REQUIREMENTS
Please copy the rows from the line containing "Click the Einstellungsname column header" through the end of the rows, swapping "VGA port" for "HDMI port" and changing nothing else. Leave the pictures out of your answer.

(Dataset rows)
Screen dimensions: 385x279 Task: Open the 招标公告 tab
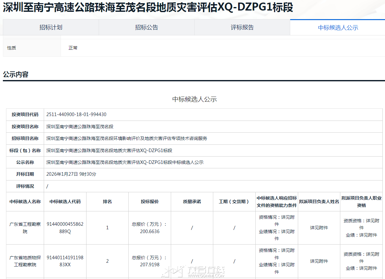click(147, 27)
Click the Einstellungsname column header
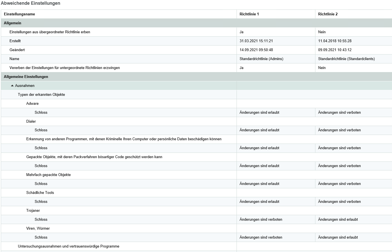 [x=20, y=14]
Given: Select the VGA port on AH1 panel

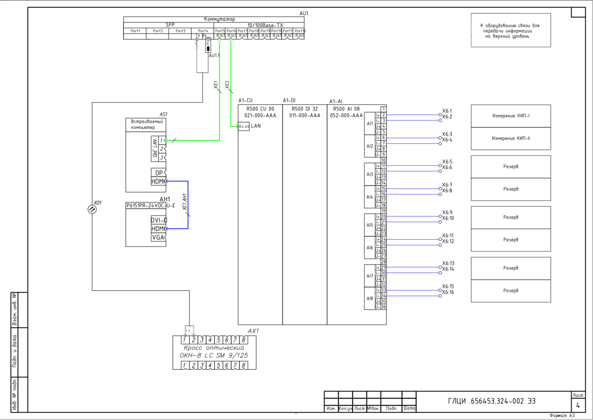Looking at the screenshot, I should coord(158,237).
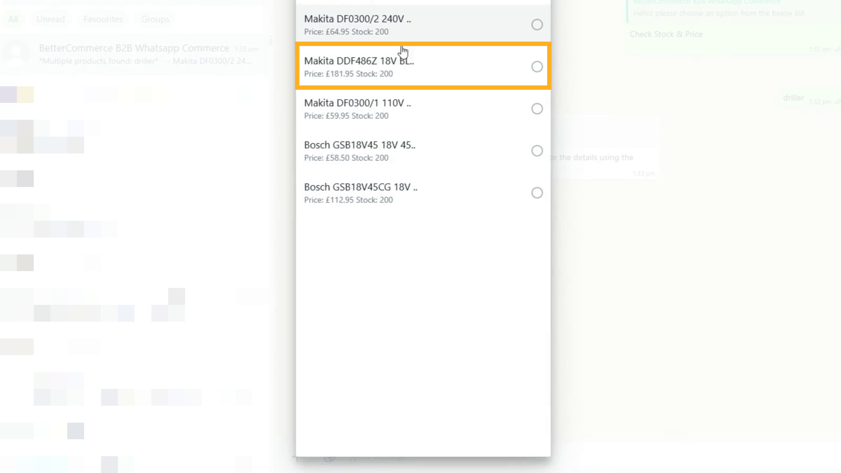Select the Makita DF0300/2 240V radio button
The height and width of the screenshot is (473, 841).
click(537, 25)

RESULT OF THE TASK
Click the Einstellungsname column header
 [x=20, y=14]
Given: Select the HDMI port on AH1 panel

Looking at the screenshot, I should coord(158,237).
Select the Makita DF0300/2 240V radio button
The height and width of the screenshot is (473, 841).
click(537, 25)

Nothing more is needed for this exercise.